Salvo contadas excepciones, los resultados electorales no ayudaron a justificar las opciones tomadas por unos y otros. La derrota sufrida en Lima fue particularmente significativa, no sólo por el inesperado tercer lugar de Susana Villarán, sino porque las izquierdas perdían uno de los cargos políticos más importantes del país.

Fueron varios los periodistas que hablaron sobre la oportunidad perdida por las izquierdas de volver a la primera fila del escenario político. Luego de haber ganado en 2010 la alcaldía de Lima y ser socios en la victoria de Humala, el 2014 encontraba a estas mismas fuerzas lejos del poder, divididas y sin una organización política relevante. Hay quienes pronosticaban que luego de esta coyuntura desperdiciada, las izquierdas tendrían que esperar varios años para intentar una nueva incursión a la primera división de la política nacional.

Tres meses después, el escenario político se ha modificado parcialmente. Las sucesivas movilizaciones contra la Ley ‘Pulpín’ han logrado poner no solo a la defensiva al gobierno de Humala, sino que han mostrado las significativas fisuras del modelo de desarrollo vigente. La izquierda desde las calles ha recuperado algo de la fuerza perdida.

A diferencia de las protestas contra las industrias extractivas, las manifestaciones ‘Pulpín’ ofrecen un conjunto de ventajas tácticas nada despreciables. En primer lugar, son protagonizadas por sectores urbanos, con bastantes más recursos para la movilización y con mayor visibilidad de cara a la opinión pública. En segundo lugar, su protagonista es justamente la generación nacida bajo la sombra del neoliberalismo, que no habiendo sido contaminada por el ‘veneno populista’, debería estar presta a defender ‘lo avanzado por el país’. Sin embargo, la generación que debió orientarse hacia el neoliberalismo como ideología dominante parece revelarse contra el padre severo. Por último, las movilizaciones ‘Pulpín’ han permitido que un conjunto de liderazgos jóvenes hayan dado el salto a la esfera pública. En un escenario donde prima la concentración de medios y la voz monocorde, esta presencia es sin duda positiva.

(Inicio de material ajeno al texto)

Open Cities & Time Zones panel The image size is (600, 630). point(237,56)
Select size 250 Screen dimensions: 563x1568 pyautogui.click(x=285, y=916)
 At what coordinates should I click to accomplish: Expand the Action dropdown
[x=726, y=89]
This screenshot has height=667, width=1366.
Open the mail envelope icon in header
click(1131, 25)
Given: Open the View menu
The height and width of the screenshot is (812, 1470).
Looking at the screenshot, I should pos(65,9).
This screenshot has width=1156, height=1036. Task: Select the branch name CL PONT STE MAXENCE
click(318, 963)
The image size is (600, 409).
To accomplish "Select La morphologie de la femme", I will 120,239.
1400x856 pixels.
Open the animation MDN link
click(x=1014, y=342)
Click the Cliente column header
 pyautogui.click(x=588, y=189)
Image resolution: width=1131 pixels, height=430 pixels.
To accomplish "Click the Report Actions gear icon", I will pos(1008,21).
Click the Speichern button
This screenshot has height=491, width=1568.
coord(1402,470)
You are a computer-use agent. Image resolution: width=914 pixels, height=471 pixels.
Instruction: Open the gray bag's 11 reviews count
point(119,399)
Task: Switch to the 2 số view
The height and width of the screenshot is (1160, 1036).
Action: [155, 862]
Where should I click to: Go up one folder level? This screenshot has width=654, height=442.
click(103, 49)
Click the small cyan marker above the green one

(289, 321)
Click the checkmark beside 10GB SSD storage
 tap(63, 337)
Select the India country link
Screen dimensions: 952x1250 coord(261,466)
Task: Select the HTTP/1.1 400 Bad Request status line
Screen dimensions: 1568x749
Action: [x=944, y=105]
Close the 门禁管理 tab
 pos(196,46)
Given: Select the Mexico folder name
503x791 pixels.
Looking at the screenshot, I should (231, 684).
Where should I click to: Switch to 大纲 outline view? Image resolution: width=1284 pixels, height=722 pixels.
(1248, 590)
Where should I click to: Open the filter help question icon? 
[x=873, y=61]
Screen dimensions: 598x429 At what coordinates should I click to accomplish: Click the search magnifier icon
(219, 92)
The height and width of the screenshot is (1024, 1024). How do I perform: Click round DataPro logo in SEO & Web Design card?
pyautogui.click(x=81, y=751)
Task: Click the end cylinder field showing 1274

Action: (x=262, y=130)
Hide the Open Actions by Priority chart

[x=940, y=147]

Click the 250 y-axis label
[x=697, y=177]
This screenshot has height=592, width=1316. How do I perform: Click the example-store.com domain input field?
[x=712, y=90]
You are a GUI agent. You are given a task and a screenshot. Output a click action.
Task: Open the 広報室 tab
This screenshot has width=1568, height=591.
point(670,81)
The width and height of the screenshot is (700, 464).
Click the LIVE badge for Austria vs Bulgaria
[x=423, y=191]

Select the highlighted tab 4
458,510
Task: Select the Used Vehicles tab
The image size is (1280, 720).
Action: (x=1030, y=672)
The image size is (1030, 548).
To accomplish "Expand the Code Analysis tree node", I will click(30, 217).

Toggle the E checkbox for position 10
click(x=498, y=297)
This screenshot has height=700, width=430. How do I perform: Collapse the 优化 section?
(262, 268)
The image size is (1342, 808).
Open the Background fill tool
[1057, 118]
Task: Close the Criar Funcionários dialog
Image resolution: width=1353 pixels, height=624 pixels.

Si bien las movilizaciones contra la Ley ‘Pulpín’ no pueden ser endosadas única, ni principalmente, a las izquierdas (habría que ver cuantos jóvenes hoy ‘pulpines’ antes fueron ‘ppkausas’), lo cierto es que son estas fuerzas políticas la que han salido ganando. No solo porque el eje de la discusión se ha desplazado hacia el mundo del trabajo y al problema de la desigualdad, temas más cercanos a la agenda ideológica y programática de las izquierdas, sino porque han demostrado la existencia de liderazgos, que quienes estamos cerca al mundo de las izquierdas reconocemos como próximos. En muchos casos se trata de jóvenes miembros de un conjunto de organizaciones y pequeños colectivos que se han ido multiplicando en la última década en ese gran espacio llamado la izquierda peruana.

Entre mediados de los años 60 y casi toda la década siguiente la izquierda peruana vivía un proceso en apariencia contradictorio. Por un lado, las divisiones se sucedían una tras otra y por otro ese mismo espacio no cesaba de crecer. Visto por los protagonistas de aquel tiempo, en ese momento las continuas divisiones no pueden haber sido más que fuente de desanimo. La mirada parcial de cada uno de esos actores era incapaz de dar cuenta que pese a la división permanente el espacio político -en términos totales- crecía.

¿Es posible que lo que se viva en este momento, salvando todas las distancias, sea algo similar? Mi hipótesis es que sí, que pese a las divisiones e incapacidades para constituir un bloque unitario, en términos organizativos y de militancia la izquierda como espacio plural se encuentra en crecimiento. Adicionalmente, las movilizaciones contra la Ley ‘Pulpin’ muestran la existencia de un ecosistema más amigable a puntos que han sido tradicionalmente centrales en la agenda de la izquierda. Queda por ver aún cuál es la coyuntura política capaz de sintetizar todas esas energías que crecen en la esfera social y convertirlas en energías políticas, capaces de ganar el poder político.